トランプ政権とH-1Bビザ発給の動向


March 14, 2019 皆さんお元気でしょうか。ベイエリアは春らしくなってきましたが、皆さんのお 住まいの地域はいかがでしょうか。 さて、今回は、厳しい移民政策を続ける現政権下におけるH-1Bビザの発給につい て現状を少し考察しておきたいと思います。まずは、良いニュースからです。

Premium Processing の再開

しばらく、移民行政機関が停止していた、H-1Bビザ(以下、「Hビザ」ともいう。)の優先審査(Premium Processing)が3月12日から再開されることにな りました。

優先審査がやっと再開されるということで、移民局の申請受理から 15営業日以内に審理され、許可の可否が通知されることになりますが、通常の審査に比べて高額の審査費用が要求されるのは、今まで通りです。

これで、申請している外国人も、雇用を考えている米国企業も宙ぶらりんの期間がまた短くなるわけですから、良いニュースとしたいと思います。  

 

Hビザの実情

次に、関係ある方々は、現政権下におけるHビザへの風当たりについて、全体的によく理解した上で、注意をしていただきたいと思います。 移民局が公表しているデータをみると、前政権に比べ政策の変化がかなり如実にHビザの審査に表れています。

そもそも、現大統領は、選挙公約の一貫として、外国人ではなく、優先してアメリカ人を雇うべきであるということを強調していました。選挙中はある意味漠然とした主張が多かったのですが、大統領に就任すると、すぐにHビザに関しての審査の厳格化を指示しました。

そして、現大統領下の移民局の審査は実務に影響が出ていることはわかっていましたが、公表されている数字でもその方針が確認されました。  

 

不許可件数は前政権の倍

移民局の統計を見ると、2018年度(2017年10月〜2018年9月)、 申請の即不許可の数が6万件を超え、前政権下の倍以上になっています。申請件数にさほど違いはないので、受理されても、不許可とされる率がかなり上がってきていることがわかります。

そして、2019年度の最初の四半期で、即不許可となる申請が2万5千件ほどになっていますから、2019年度は、10万件に達する不許可が出てくると考えられます。

したがって、以前は問題なく受理されていたようなケースでも、現在では予断を許さない状況になっているのです。

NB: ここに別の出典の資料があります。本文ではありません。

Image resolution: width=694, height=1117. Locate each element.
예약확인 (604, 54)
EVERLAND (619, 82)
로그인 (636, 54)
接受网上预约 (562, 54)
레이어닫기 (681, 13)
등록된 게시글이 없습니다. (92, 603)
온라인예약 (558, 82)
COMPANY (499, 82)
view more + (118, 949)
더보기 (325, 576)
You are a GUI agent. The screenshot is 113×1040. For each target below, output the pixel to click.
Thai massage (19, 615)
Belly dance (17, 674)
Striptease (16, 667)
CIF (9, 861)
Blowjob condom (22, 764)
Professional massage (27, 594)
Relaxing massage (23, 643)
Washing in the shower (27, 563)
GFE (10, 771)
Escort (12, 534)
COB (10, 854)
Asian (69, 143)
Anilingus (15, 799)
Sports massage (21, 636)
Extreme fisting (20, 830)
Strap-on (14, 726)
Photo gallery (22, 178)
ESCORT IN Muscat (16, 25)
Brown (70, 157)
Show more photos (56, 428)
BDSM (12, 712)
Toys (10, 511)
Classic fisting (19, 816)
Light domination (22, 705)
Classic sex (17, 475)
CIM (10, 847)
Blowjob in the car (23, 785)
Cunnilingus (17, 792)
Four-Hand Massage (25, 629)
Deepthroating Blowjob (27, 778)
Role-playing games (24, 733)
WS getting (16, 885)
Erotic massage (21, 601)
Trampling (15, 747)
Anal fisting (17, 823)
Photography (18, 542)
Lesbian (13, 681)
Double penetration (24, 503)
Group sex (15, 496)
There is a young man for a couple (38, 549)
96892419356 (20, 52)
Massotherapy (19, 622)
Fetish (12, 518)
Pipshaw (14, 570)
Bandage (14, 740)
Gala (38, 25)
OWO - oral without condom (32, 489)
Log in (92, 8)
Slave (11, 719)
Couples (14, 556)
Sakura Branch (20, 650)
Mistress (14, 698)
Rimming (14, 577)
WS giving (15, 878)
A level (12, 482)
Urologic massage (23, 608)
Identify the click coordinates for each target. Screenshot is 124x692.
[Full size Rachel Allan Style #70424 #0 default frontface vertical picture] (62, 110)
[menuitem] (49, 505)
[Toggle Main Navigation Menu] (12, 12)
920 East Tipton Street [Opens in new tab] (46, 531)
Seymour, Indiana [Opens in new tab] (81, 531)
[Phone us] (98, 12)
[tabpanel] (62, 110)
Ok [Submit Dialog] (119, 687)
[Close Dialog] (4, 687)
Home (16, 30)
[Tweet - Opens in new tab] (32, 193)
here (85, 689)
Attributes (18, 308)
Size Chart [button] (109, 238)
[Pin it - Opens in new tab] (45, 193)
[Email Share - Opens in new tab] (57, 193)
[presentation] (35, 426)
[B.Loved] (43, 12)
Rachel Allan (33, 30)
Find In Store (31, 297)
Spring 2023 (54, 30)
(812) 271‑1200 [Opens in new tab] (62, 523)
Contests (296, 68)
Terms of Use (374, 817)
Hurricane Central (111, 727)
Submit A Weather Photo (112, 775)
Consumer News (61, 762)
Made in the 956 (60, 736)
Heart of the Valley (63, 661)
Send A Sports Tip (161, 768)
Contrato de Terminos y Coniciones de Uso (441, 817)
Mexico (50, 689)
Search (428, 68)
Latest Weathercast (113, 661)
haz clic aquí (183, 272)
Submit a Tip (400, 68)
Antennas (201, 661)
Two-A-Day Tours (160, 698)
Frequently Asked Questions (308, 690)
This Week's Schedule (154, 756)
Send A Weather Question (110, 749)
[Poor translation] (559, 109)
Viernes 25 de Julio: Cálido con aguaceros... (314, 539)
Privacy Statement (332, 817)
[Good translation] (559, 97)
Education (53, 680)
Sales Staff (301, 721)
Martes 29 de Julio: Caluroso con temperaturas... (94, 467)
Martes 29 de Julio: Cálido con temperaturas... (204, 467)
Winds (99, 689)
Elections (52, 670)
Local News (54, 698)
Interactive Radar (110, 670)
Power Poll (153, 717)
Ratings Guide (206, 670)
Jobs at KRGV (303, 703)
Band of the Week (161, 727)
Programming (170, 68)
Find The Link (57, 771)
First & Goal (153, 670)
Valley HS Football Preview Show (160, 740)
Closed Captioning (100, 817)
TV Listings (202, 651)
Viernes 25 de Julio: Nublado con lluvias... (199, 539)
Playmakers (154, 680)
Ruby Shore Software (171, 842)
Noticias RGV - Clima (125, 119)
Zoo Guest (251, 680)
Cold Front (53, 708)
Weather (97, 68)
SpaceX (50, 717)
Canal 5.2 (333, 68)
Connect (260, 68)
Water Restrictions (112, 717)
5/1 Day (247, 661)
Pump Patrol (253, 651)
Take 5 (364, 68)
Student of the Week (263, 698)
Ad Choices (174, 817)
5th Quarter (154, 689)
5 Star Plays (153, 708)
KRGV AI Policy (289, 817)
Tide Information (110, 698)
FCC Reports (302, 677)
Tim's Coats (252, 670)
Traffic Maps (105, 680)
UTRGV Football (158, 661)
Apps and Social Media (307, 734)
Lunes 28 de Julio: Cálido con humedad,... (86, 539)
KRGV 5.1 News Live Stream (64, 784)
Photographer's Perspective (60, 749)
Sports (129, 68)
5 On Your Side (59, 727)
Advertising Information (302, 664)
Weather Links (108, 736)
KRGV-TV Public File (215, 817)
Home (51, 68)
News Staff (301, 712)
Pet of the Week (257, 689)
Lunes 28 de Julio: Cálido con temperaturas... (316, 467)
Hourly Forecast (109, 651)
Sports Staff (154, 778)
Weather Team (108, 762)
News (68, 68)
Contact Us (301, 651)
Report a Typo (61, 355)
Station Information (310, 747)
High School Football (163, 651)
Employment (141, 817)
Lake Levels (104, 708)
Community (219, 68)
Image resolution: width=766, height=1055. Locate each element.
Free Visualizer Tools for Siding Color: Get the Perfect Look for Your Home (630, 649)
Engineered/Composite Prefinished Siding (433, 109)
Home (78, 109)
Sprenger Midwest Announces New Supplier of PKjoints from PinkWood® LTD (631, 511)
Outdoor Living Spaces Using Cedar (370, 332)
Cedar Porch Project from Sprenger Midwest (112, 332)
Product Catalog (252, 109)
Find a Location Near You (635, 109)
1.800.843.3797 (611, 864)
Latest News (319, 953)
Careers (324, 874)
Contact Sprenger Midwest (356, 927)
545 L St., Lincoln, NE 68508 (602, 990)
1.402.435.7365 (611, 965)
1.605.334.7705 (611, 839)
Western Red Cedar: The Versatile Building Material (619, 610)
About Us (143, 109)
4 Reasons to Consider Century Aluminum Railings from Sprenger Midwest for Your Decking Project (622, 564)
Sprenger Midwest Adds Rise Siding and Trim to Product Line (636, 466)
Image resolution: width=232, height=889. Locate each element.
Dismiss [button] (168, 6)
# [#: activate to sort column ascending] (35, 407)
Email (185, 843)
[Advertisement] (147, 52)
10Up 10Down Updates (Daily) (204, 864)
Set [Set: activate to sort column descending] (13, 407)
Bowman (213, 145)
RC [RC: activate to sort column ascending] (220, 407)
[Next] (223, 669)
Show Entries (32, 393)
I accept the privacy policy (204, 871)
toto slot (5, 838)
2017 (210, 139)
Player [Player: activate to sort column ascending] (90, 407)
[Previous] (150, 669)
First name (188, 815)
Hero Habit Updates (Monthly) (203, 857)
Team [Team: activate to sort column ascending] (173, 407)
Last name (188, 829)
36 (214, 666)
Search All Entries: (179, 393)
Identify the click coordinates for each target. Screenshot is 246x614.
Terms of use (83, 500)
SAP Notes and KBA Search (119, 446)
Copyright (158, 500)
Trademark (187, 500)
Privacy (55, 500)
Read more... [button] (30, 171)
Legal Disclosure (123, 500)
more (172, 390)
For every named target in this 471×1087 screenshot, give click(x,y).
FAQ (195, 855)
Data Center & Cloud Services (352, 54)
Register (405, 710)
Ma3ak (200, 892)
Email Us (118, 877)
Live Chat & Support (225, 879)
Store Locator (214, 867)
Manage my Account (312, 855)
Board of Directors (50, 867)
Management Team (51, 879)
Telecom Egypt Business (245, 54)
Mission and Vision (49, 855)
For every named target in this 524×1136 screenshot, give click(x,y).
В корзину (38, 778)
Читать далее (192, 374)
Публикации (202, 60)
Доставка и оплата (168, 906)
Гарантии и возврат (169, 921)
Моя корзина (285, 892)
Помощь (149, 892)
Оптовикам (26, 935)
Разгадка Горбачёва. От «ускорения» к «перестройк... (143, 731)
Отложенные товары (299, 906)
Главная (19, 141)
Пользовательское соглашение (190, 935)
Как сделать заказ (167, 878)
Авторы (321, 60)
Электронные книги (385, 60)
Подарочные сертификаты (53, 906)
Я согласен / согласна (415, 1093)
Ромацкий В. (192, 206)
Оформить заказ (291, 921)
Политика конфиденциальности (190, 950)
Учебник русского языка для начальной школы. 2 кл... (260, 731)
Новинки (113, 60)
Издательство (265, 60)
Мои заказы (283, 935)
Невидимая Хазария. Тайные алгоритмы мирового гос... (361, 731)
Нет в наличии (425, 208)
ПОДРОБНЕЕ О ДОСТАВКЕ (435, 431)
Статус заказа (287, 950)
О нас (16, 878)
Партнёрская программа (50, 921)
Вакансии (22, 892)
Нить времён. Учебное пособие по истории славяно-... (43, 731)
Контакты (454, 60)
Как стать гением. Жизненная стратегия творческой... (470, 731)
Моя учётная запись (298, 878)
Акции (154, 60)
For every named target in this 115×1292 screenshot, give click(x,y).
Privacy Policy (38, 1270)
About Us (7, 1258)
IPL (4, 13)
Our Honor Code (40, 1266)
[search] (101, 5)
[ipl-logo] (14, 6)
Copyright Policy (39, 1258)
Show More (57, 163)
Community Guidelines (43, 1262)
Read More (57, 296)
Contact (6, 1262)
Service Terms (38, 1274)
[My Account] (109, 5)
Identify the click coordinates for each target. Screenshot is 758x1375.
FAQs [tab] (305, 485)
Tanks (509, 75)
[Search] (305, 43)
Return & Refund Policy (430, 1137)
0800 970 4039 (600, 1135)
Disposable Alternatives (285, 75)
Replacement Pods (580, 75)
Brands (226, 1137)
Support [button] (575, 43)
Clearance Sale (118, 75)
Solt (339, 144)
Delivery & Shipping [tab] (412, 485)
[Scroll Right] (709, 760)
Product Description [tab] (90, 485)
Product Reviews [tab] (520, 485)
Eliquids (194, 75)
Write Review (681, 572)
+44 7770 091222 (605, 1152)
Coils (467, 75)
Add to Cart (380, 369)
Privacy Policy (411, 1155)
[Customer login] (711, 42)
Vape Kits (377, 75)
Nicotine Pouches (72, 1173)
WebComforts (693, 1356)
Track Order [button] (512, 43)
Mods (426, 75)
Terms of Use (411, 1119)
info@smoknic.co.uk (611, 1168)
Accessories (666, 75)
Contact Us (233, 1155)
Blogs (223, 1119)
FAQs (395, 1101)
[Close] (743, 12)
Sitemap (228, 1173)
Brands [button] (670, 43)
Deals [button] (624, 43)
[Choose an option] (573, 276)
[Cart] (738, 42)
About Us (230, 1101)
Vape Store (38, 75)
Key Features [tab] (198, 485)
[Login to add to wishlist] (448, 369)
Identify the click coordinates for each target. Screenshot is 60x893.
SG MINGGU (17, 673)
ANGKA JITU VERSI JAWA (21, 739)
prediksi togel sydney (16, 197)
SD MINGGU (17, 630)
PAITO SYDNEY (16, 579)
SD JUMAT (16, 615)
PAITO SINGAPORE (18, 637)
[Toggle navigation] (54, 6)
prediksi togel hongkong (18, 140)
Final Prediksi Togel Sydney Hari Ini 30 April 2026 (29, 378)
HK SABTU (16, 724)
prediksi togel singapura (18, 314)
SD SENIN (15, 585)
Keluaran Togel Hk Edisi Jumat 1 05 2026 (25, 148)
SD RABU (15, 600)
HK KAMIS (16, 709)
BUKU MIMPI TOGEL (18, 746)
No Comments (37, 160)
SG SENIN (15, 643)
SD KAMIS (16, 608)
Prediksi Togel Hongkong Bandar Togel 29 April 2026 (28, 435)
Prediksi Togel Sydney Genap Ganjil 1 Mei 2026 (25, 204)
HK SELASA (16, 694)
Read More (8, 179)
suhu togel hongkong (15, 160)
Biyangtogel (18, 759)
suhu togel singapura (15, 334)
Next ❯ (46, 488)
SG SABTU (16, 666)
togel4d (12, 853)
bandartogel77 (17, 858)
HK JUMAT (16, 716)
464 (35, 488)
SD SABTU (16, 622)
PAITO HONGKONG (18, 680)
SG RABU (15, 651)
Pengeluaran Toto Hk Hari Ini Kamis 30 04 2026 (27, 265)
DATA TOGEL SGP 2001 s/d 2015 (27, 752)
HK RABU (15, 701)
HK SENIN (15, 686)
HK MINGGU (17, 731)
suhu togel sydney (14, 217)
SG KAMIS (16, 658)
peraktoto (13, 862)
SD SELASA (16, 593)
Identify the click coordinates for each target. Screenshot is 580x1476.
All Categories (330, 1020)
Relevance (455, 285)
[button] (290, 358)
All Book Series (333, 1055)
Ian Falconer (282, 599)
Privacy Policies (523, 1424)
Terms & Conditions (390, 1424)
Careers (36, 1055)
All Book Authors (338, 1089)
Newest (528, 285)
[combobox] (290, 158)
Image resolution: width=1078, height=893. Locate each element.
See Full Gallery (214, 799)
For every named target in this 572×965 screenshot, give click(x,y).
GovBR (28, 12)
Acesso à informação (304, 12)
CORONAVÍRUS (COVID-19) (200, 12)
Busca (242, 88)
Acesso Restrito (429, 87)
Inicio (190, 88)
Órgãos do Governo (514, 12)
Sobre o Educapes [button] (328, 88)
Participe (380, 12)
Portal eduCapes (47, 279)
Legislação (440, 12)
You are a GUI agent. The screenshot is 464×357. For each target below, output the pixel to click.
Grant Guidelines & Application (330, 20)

移民局の言によると、「アメリカ人の雇用を守り、些末な申請を排除しする」改革を続けているということですので、もしかしたら、初動で要件を満たすかどうか怪しい申請も実際多いのかもしれませんね。

ただ、多くの案件では弁護士が申請を代行しているでしょうから、一年間で10万件不許可になるとすれば、要件充足云々の話だけではないかもしれません。  

 

Request for Evidenceー追加資料の要求

もう一つ、即不許可にならない場合、すぐに許可をしてくれるケースもありますが、多くのケースでは、追加資料要求(Request for Evidence、略してRFEと言 われます。)を移民局から受けます。

2017年度は、8万6千件に対してRFE が出されましたが、18年度は、なんと倍近い15万件に上っています。

この RFEですが、最近の例をみると、本当に内容が微に入り細に入り、でびっくりし てしまいます。 その資料を集めるのも大変ですし、実際本当に「このような情報が審査に必要なのかなぁ」と思うものもでてきます。

このRFEが来ると(多くの申請で来るのが当たり前になってきましたが)、そのやり取りで何十日も費消するので、許可が遅れますし、法律事務所や雇用者の負担もかなり増加しています。  

今後の対策

日本人は、Hビザの他に、EビザおよびLビザの許可を得て働くことはできますが、他の外国人は、Hビザに基づいてのみ就労が可能というシチュエーションも多いのです。

数年前とは、異質とも言える移民局の対応に関して、移民弁護士も、裁判にまで訴えるなどで争っていますが、大きな政策が現状で変化することはなさそうです。

これから、Hビザを考えられている企業側、学生側も、上記の状況を踏まえて覚悟しながら、対応してください。

また、申請途中になにがあるかわかりませんの で、かなり余裕を持って申請を始めるようにしてください。

また次回新しいトピックを考えていきたいと思います。